+++ DATASET RECORDS +++

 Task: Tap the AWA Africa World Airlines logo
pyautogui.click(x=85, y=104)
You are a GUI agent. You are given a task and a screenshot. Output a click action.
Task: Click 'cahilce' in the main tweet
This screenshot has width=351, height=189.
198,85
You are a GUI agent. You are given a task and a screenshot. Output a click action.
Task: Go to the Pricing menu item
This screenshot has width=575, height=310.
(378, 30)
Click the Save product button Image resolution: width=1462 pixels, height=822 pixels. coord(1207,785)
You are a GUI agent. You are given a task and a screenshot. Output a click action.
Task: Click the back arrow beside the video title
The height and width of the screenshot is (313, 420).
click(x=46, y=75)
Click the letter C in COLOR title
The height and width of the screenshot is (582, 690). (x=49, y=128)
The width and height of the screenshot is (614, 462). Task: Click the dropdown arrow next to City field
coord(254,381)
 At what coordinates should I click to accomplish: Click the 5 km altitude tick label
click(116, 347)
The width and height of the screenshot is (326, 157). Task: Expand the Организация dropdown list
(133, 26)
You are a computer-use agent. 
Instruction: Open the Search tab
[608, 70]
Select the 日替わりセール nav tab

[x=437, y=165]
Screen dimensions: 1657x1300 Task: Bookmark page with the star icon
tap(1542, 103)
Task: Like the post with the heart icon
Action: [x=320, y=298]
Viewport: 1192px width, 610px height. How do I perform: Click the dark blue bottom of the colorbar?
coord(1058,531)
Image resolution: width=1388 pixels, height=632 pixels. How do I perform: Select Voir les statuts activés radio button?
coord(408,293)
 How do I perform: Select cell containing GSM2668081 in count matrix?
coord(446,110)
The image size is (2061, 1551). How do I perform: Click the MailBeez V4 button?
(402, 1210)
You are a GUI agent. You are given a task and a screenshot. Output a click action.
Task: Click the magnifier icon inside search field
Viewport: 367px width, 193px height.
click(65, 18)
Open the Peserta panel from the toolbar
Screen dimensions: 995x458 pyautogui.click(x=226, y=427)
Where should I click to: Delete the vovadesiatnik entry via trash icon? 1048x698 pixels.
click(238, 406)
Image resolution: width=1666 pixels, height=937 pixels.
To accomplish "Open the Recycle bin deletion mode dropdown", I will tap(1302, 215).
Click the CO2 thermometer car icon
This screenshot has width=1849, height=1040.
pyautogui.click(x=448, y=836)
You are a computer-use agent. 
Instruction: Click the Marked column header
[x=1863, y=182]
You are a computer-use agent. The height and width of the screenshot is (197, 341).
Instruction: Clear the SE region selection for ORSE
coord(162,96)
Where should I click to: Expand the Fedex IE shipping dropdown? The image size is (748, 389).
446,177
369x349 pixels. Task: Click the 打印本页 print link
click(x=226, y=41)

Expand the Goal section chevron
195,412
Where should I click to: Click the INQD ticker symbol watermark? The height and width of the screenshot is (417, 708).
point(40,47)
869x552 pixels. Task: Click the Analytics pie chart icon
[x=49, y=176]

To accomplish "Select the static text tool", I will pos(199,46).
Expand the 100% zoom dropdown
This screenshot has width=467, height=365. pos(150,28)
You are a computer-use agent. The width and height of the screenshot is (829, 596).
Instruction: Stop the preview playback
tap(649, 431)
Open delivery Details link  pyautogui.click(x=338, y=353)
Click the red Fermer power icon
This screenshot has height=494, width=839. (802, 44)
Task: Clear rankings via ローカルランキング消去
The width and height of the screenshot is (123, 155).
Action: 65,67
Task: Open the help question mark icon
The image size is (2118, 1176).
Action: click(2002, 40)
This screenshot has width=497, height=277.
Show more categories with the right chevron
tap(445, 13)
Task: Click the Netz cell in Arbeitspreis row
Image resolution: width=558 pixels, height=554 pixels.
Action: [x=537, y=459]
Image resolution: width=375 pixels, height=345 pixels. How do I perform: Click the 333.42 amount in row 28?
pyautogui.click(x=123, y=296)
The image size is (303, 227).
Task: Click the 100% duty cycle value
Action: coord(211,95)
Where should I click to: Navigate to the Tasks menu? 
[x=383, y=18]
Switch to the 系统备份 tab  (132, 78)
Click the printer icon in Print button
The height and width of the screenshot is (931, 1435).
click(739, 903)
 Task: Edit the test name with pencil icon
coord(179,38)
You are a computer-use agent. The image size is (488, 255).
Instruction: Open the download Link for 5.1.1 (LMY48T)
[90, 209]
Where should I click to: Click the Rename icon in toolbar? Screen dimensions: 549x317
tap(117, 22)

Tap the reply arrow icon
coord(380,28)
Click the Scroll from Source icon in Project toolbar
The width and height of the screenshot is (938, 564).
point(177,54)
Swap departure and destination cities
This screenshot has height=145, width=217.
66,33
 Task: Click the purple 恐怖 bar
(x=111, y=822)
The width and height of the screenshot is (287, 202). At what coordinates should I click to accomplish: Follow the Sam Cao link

+++

TASK BRIEF: Can you write out, word for word, everything from the line containing "Click the red Fermer power icon" down to the line containing "Switch to the", including both of those lines?

SOLUTION TO THIS PROBLEM:
Click the red Fermer power icon
This screenshot has height=494, width=839. (802, 44)
Task: Clear rankings via ローカルランキング消去
The width and height of the screenshot is (123, 155).
Action: 65,67
Task: Open the help question mark icon
The image size is (2118, 1176).
Action: click(2002, 40)
This screenshot has width=497, height=277.
Show more categories with the right chevron
tap(445, 13)
Task: Click the Netz cell in Arbeitspreis row
Image resolution: width=558 pixels, height=554 pixels.
Action: [x=537, y=459]
Image resolution: width=375 pixels, height=345 pixels. How do I perform: Click the 333.42 amount in row 28?
pyautogui.click(x=123, y=296)
The image size is (303, 227).
Task: Click the 100% duty cycle value
Action: coord(211,95)
Where should I click to: Navigate to the Tasks menu? 
[x=383, y=18]
Switch to the 系统备份 tab  (132, 78)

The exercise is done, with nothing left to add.